**RECORDS FOR THE EXERCISE**:
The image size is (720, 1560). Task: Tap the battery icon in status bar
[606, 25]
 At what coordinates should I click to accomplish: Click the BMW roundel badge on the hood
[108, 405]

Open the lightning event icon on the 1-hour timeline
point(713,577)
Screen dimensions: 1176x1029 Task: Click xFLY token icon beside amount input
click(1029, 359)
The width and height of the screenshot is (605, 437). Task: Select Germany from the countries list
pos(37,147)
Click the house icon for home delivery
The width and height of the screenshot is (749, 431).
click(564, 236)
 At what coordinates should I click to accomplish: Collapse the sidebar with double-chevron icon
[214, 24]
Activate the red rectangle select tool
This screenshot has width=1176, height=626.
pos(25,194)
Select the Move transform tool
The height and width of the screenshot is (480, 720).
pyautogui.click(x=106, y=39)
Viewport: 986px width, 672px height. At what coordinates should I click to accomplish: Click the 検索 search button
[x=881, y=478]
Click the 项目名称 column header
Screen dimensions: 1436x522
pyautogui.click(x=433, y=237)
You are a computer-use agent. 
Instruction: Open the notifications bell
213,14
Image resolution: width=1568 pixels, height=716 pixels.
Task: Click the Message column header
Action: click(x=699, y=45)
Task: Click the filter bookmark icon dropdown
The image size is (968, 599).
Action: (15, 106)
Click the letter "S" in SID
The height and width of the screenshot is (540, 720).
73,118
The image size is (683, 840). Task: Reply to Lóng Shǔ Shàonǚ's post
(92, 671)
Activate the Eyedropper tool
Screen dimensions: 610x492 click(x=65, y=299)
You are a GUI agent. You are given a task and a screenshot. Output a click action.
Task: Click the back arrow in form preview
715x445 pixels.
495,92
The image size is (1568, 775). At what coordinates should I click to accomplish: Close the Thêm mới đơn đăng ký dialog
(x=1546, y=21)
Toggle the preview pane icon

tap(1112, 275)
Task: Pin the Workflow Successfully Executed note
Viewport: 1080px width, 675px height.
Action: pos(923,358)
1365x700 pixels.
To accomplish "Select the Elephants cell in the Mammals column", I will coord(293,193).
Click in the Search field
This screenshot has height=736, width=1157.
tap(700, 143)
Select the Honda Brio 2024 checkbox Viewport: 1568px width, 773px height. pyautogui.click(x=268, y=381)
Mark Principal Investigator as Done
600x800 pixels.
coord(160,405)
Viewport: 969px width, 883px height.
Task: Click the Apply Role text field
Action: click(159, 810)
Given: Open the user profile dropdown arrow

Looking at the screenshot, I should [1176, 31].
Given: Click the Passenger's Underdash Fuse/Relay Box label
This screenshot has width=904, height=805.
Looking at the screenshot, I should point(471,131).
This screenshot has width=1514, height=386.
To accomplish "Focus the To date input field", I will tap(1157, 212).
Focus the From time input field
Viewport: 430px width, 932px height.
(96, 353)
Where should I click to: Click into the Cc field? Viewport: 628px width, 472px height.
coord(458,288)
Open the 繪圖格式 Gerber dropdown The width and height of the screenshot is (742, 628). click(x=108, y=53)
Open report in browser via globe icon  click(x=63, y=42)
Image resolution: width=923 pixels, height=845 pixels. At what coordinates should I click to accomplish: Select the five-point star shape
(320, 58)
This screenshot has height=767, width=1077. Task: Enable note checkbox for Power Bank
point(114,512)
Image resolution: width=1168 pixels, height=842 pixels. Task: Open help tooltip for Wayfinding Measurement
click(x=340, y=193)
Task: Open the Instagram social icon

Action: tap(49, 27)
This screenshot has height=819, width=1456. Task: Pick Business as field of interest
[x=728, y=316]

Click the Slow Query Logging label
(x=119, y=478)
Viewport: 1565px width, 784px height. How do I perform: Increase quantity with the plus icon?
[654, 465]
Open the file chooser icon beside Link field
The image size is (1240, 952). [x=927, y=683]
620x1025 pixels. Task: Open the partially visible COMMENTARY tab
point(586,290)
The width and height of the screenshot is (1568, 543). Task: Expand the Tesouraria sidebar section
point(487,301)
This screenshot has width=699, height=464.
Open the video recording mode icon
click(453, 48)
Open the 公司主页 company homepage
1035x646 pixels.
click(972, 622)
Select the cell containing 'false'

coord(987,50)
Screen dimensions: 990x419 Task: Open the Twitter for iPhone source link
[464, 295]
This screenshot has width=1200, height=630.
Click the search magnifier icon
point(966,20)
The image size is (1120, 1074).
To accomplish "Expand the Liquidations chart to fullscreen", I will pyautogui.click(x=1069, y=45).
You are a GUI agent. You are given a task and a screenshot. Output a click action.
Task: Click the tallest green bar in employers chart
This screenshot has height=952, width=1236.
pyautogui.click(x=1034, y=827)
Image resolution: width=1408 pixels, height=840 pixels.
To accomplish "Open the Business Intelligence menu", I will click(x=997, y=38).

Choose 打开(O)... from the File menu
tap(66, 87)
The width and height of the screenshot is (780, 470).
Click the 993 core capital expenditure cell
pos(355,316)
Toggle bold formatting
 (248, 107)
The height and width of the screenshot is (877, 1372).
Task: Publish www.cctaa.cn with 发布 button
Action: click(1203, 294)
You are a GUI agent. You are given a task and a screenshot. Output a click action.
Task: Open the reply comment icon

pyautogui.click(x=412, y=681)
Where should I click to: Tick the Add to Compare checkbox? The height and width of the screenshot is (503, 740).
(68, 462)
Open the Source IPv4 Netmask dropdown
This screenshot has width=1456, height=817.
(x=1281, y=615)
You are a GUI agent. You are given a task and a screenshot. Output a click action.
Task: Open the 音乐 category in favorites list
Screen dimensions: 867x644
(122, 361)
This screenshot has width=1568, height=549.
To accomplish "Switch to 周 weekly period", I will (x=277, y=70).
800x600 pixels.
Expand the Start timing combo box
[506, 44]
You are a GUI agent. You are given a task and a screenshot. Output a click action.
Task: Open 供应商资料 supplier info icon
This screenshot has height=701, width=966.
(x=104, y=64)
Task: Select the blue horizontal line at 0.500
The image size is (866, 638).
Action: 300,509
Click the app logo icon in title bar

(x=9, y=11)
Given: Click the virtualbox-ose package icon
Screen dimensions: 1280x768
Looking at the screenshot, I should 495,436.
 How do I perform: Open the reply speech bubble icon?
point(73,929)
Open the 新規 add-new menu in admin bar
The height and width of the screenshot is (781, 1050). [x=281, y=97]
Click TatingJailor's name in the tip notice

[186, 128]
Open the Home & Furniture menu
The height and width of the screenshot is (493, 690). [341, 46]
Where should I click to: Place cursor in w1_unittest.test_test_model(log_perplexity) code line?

**YOUR TASK**: Every line above should be output exactly as it stands.

**ANSWER SPACE**:
The image size is (720, 1560). Task: Tap the battery icon in status bar
[606, 25]
 At what coordinates should I click to accomplish: Click the BMW roundel badge on the hood
[108, 405]

Open the lightning event icon on the 1-hour timeline
point(713,577)
Screen dimensions: 1176x1029 Task: Click xFLY token icon beside amount input
click(1029, 359)
The width and height of the screenshot is (605, 437). Task: Select Germany from the countries list
pos(37,147)
Click the house icon for home delivery
The width and height of the screenshot is (749, 431).
click(564, 236)
 At what coordinates should I click to accomplish: Collapse the sidebar with double-chevron icon
[214, 24]
Activate the red rectangle select tool
This screenshot has width=1176, height=626.
pos(25,194)
Select the Move transform tool
The height and width of the screenshot is (480, 720).
pyautogui.click(x=106, y=39)
Viewport: 986px width, 672px height. At what coordinates should I click to accomplish: Click the 検索 search button
[x=881, y=478]
Click the 项目名称 column header
Screen dimensions: 1436x522
pyautogui.click(x=433, y=237)
You are a computer-use agent. 
Instruction: Open the notifications bell
213,14
Image resolution: width=1568 pixels, height=716 pixels.
Task: Click the Message column header
Action: click(x=699, y=45)
Task: Click the filter bookmark icon dropdown
The image size is (968, 599).
Action: (15, 106)
Click the letter "S" in SID
The height and width of the screenshot is (540, 720).
73,118
The image size is (683, 840). Task: Reply to Lóng Shǔ Shàonǚ's post
(92, 671)
Activate the Eyedropper tool
Screen dimensions: 610x492 click(x=65, y=299)
You are a GUI agent. You are given a task and a screenshot. Output a click action.
Task: Click the back arrow in form preview
715x445 pixels.
495,92
The image size is (1568, 775). At what coordinates should I click to accomplish: Close the Thêm mới đơn đăng ký dialog
(x=1546, y=21)
Toggle the preview pane icon

tap(1112, 275)
Task: Pin the Workflow Successfully Executed note
Viewport: 1080px width, 675px height.
Action: pos(923,358)
1365x700 pixels.
To accomplish "Select the Elephants cell in the Mammals column", I will coord(293,193).
Click in the Search field
This screenshot has height=736, width=1157.
tap(700, 143)
Select the Honda Brio 2024 checkbox Viewport: 1568px width, 773px height. pyautogui.click(x=268, y=381)
Mark Principal Investigator as Done
600x800 pixels.
coord(160,405)
Viewport: 969px width, 883px height.
Task: Click the Apply Role text field
Action: click(159, 810)
Given: Open the user profile dropdown arrow

Looking at the screenshot, I should [1176, 31].
Given: Click the Passenger's Underdash Fuse/Relay Box label
This screenshot has width=904, height=805.
Looking at the screenshot, I should point(471,131).
This screenshot has width=1514, height=386.
To accomplish "Focus the To date input field", I will tap(1157, 212).
Focus the From time input field
Viewport: 430px width, 932px height.
(96, 353)
Where should I click to: Click into the Cc field? Viewport: 628px width, 472px height.
coord(458,288)
Open the 繪圖格式 Gerber dropdown The width and height of the screenshot is (742, 628). click(x=108, y=53)
Open report in browser via globe icon  click(x=63, y=42)
Image resolution: width=923 pixels, height=845 pixels. At what coordinates should I click to accomplish: Select the five-point star shape
(320, 58)
This screenshot has height=767, width=1077. Task: Enable note checkbox for Power Bank
point(114,512)
Image resolution: width=1168 pixels, height=842 pixels. Task: Open help tooltip for Wayfinding Measurement
click(x=340, y=193)
Task: Open the Instagram social icon

Action: tap(49, 27)
This screenshot has height=819, width=1456. Task: Pick Business as field of interest
[x=728, y=316]

Click the Slow Query Logging label
(x=119, y=478)
Viewport: 1565px width, 784px height. How do I perform: Increase quantity with the plus icon?
[654, 465]
Open the file chooser icon beside Link field
The image size is (1240, 952). [x=927, y=683]
620x1025 pixels. Task: Open the partially visible COMMENTARY tab
point(586,290)
The width and height of the screenshot is (1568, 543). Task: Expand the Tesouraria sidebar section
point(487,301)
This screenshot has width=699, height=464.
Open the video recording mode icon
click(453, 48)
Open the 公司主页 company homepage
1035x646 pixels.
click(972, 622)
Select the cell containing 'false'

coord(987,50)
Screen dimensions: 990x419 Task: Open the Twitter for iPhone source link
[464, 295]
This screenshot has width=1200, height=630.
Click the search magnifier icon
point(966,20)
The image size is (1120, 1074).
To accomplish "Expand the Liquidations chart to fullscreen", I will pyautogui.click(x=1069, y=45).
You are a GUI agent. You are given a task and a screenshot. Output a click action.
Task: Click the tallest green bar in employers chart
This screenshot has height=952, width=1236.
pyautogui.click(x=1034, y=827)
Image resolution: width=1408 pixels, height=840 pixels.
To accomplish "Open the Business Intelligence menu", I will click(x=997, y=38).

Choose 打开(O)... from the File menu
tap(66, 87)
The width and height of the screenshot is (780, 470).
Click the 993 core capital expenditure cell
pos(355,316)
Toggle bold formatting
 (248, 107)
The height and width of the screenshot is (877, 1372).
Task: Publish www.cctaa.cn with 发布 button
Action: click(1203, 294)
You are a GUI agent. You are given a task and a screenshot. Output a click action.
Task: Open the reply comment icon

pyautogui.click(x=412, y=681)
Where should I click to: Tick the Add to Compare checkbox? The height and width of the screenshot is (503, 740).
(68, 462)
Open the Source IPv4 Netmask dropdown
This screenshot has width=1456, height=817.
(x=1281, y=615)
You are a GUI agent. You are given a task and a screenshot. Output a click action.
Task: Open the 音乐 category in favorites list
Screen dimensions: 867x644
(122, 361)
This screenshot has width=1568, height=549.
To accomplish "Switch to 周 weekly period", I will (x=277, y=70).
800x600 pixels.
Expand the Start timing combo box
[506, 44]
You are a GUI agent. You are given a task and a screenshot. Output a click action.
Task: Open 供应商资料 supplier info icon
This screenshot has height=701, width=966.
(x=104, y=64)
Task: Select the blue horizontal line at 0.500
The image size is (866, 638).
Action: 300,509
Click the app logo icon in title bar

(x=9, y=11)
Given: Click the virtualbox-ose package icon
Screen dimensions: 1280x768
Looking at the screenshot, I should 495,436.
 How do I perform: Open the reply speech bubble icon?
point(73,929)
Open the 新規 add-new menu in admin bar
The height and width of the screenshot is (781, 1050). [x=281, y=97]
Click TatingJailor's name in the tip notice

[186, 128]
Open the Home & Furniture menu
The height and width of the screenshot is (493, 690). [341, 46]
Where should I click to: Place cursor in w1_unittest.test_test_model(log_perplexity) code line?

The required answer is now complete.